▶ **What you need to do**:
Beginning with the line where "Open the DisplayManager panel tab" appears, set down each line exactly until the records below end, and omit the pictures.

Stored items
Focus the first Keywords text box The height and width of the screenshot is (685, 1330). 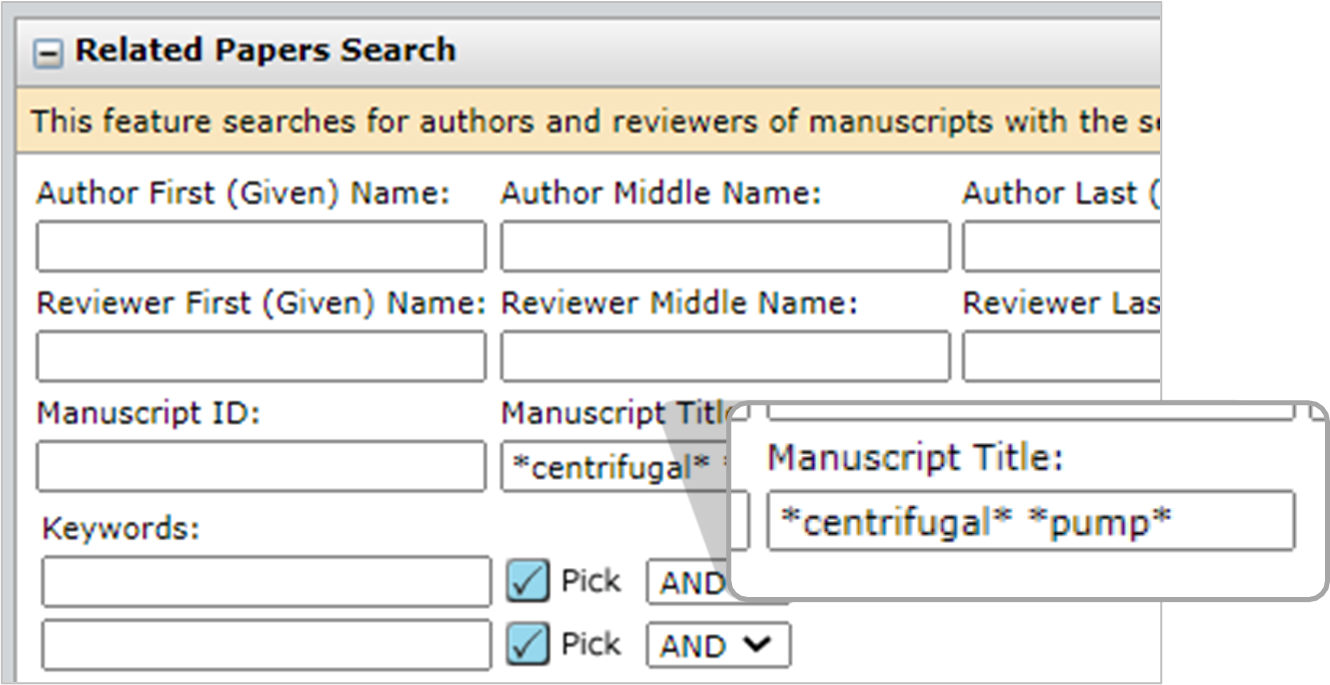(266, 582)

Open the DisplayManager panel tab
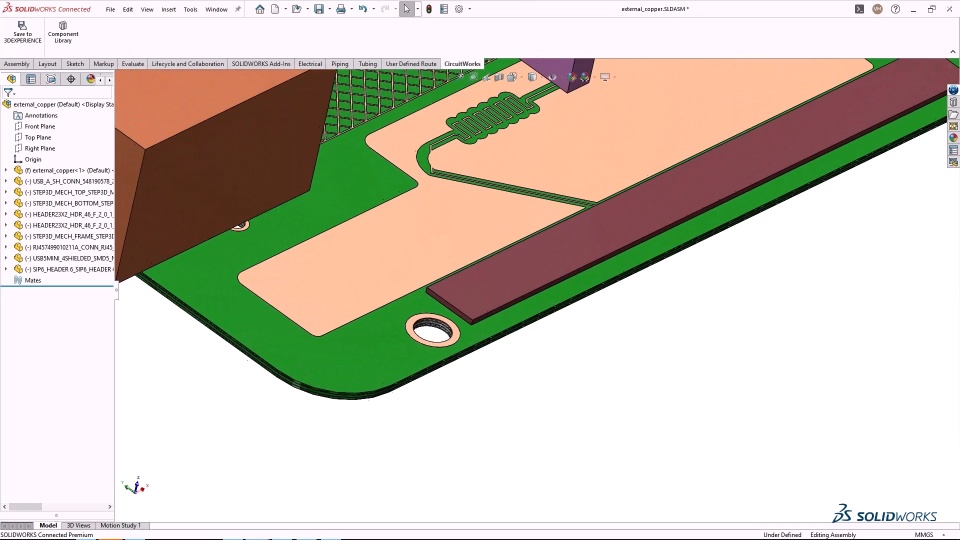91,79
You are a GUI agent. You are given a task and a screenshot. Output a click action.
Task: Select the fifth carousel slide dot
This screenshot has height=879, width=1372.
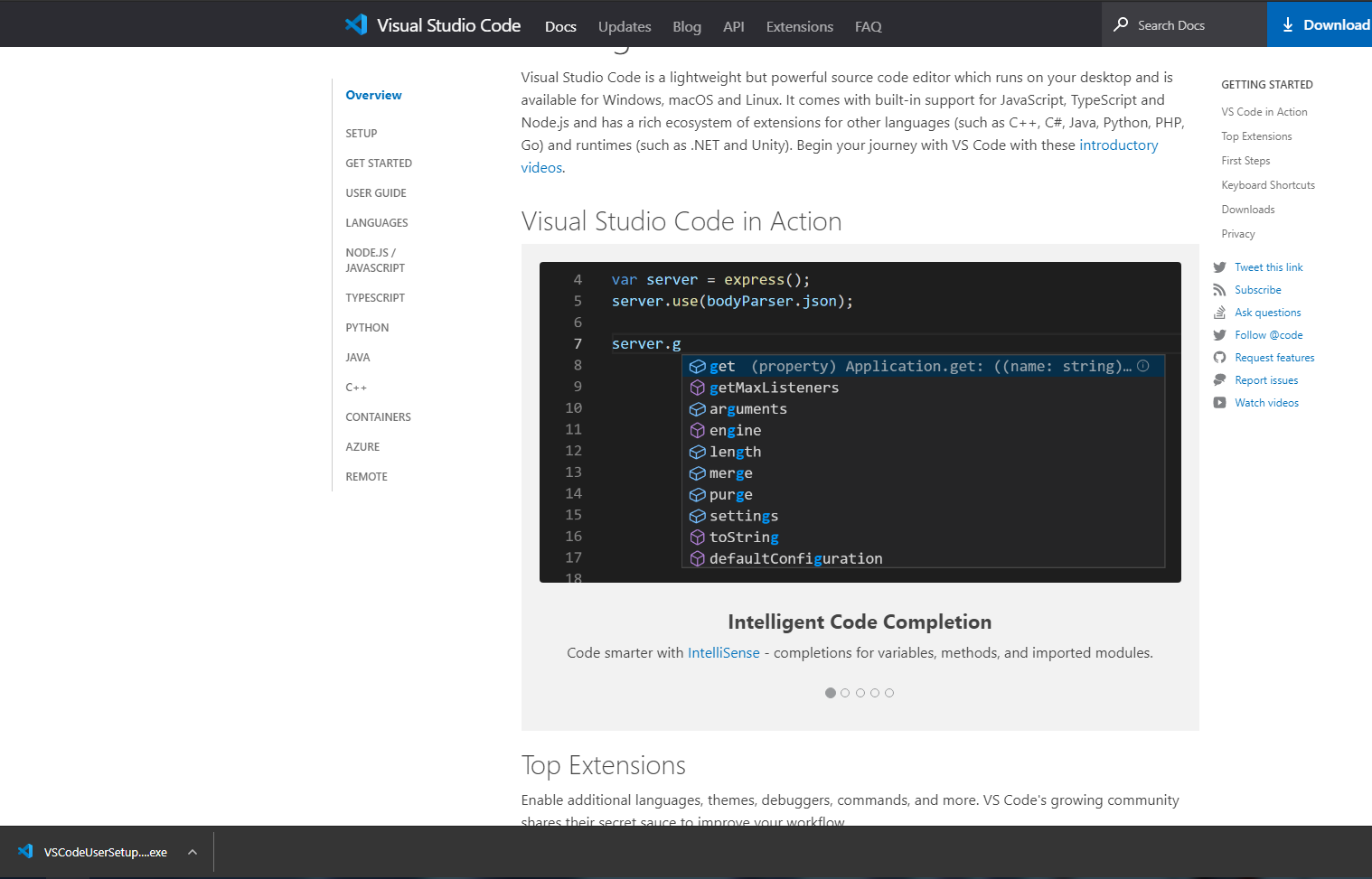pos(889,693)
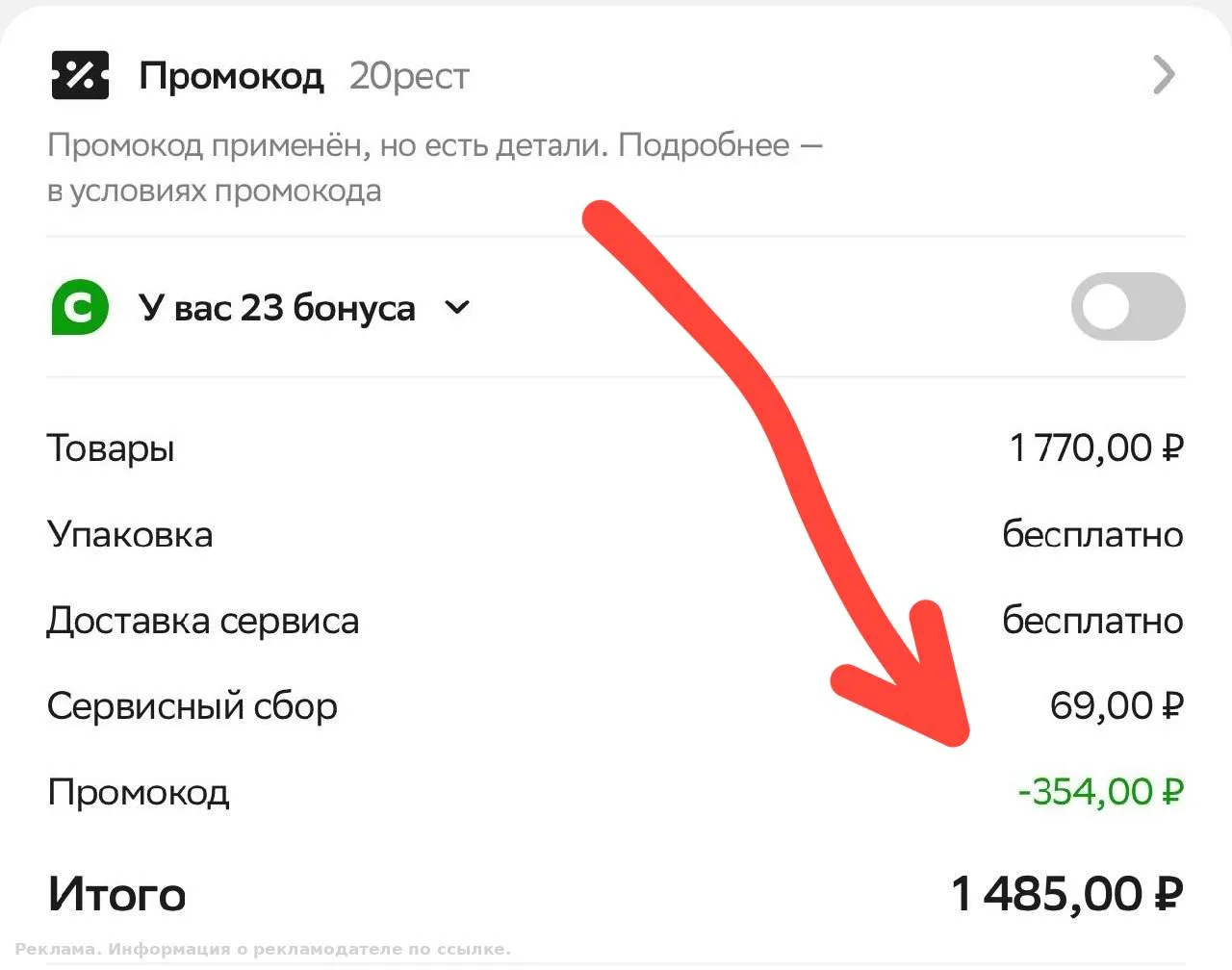
Task: Tap the 20рест promo code text
Action: click(409, 75)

▶ **Response to the task**:
Open the DisplayManager panel tab
91,79
You are a GUI agent. You are given a task and a screenshot. Output a click action.
Task: Select the fifth carousel slide dot
This screenshot has height=879, width=1372.
pos(889,693)
Task: Tap the 20рест promo code text
Action: click(409, 75)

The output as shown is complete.